Posted: May 18, 2008 in Uncategorized

In my never-ending quest to upend retail outlets across the land, I had an experience that I would like to pass along to you, my loyal Reader.

I went on a quest to locate a pitching washers set. I didn’t think it would be that hard, and even though I’m not in Texas anymore (Toto), I found plenty of sets online but have yet to be successful locating one in person. Sure, I could order one online, but quite frankly, I want it NOW. So I went to a local sporting goods establishment searching for the set they presented online. After about 10 minues of aimless wandering, I was unable to locate said set, so against my better (manly) judgment, I made the decision to ask one of the clerks. There were two of them there so naturally I assumed my luck would be doubled. And without further ado, here is the conversation that took place.

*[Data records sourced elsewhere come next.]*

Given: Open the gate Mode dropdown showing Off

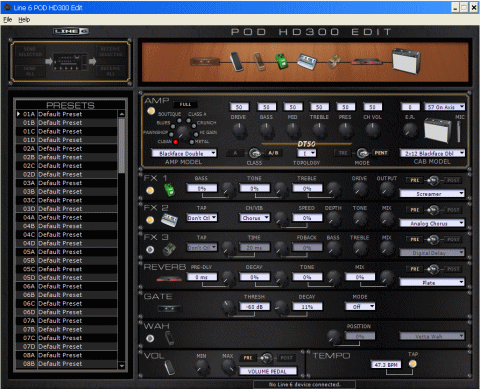Looking at the screenshot, I should coord(360,306).
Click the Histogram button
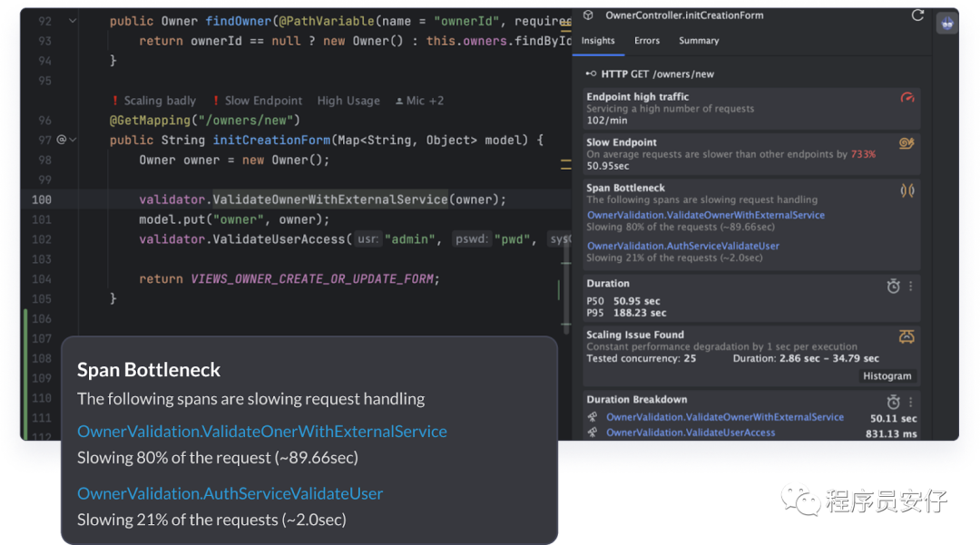Image resolution: width=980 pixels, height=545 pixels. [x=887, y=375]
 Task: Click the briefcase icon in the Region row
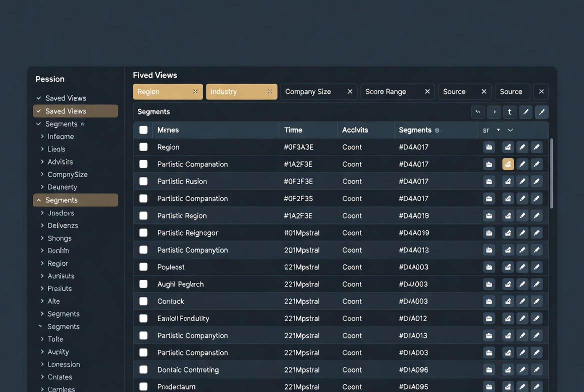click(x=489, y=147)
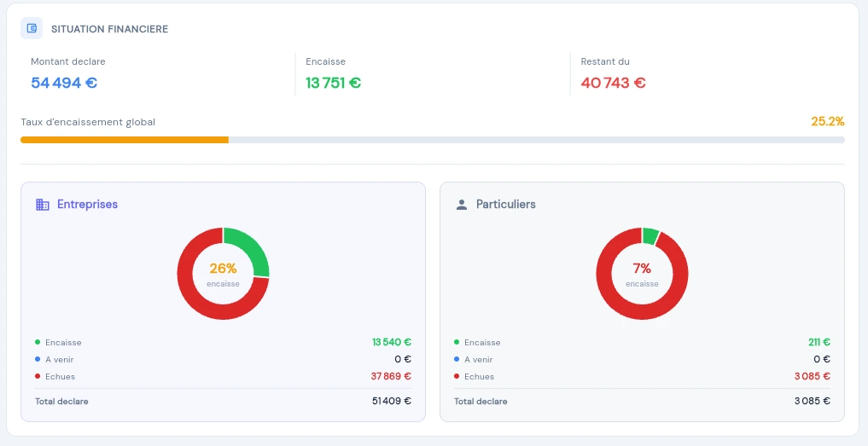868x446 pixels.
Task: Select the Particuliers heading
Action: [506, 205]
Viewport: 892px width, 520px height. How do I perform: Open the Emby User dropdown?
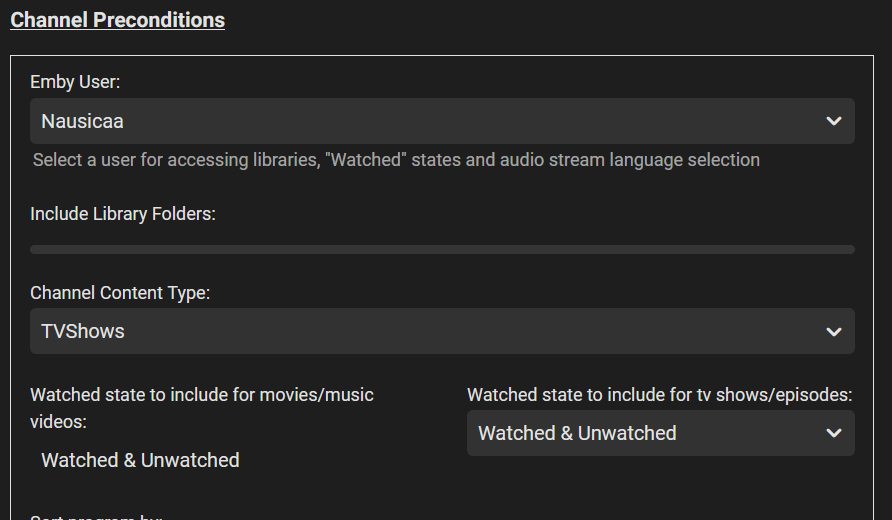pyautogui.click(x=442, y=121)
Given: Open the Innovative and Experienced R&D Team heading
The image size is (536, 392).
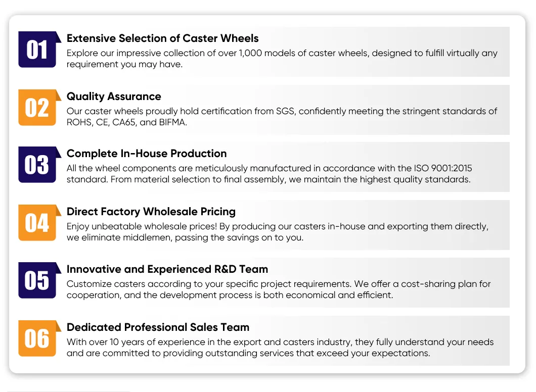Looking at the screenshot, I should point(167,269).
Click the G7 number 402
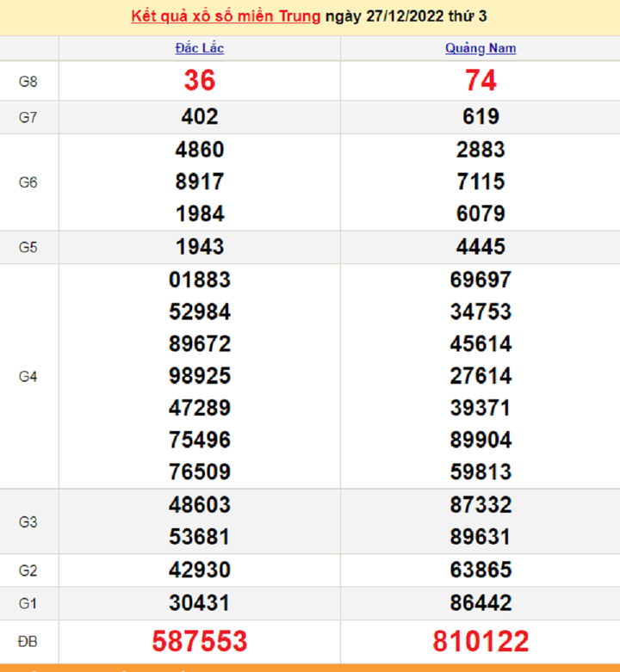The width and height of the screenshot is (620, 672). click(199, 116)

“Hi,” I said unassumingly. “Do you have a pitching washers set? I can’t seem to find it.”

Not one, but two blank stares.

Clerk number one says, “We don’t carry appliances.”

Seriously? Did she really just say that? How wonderful. I wonder how many cards are missing from her deck.

“Not a washer set, but pitching washers,” I replied. I even made the little underhanded washer-pitch motion.

More confused looks from my two new best friends. “The baseball pitching aids are over there,” clerk number two says while pointing towards the baseball area.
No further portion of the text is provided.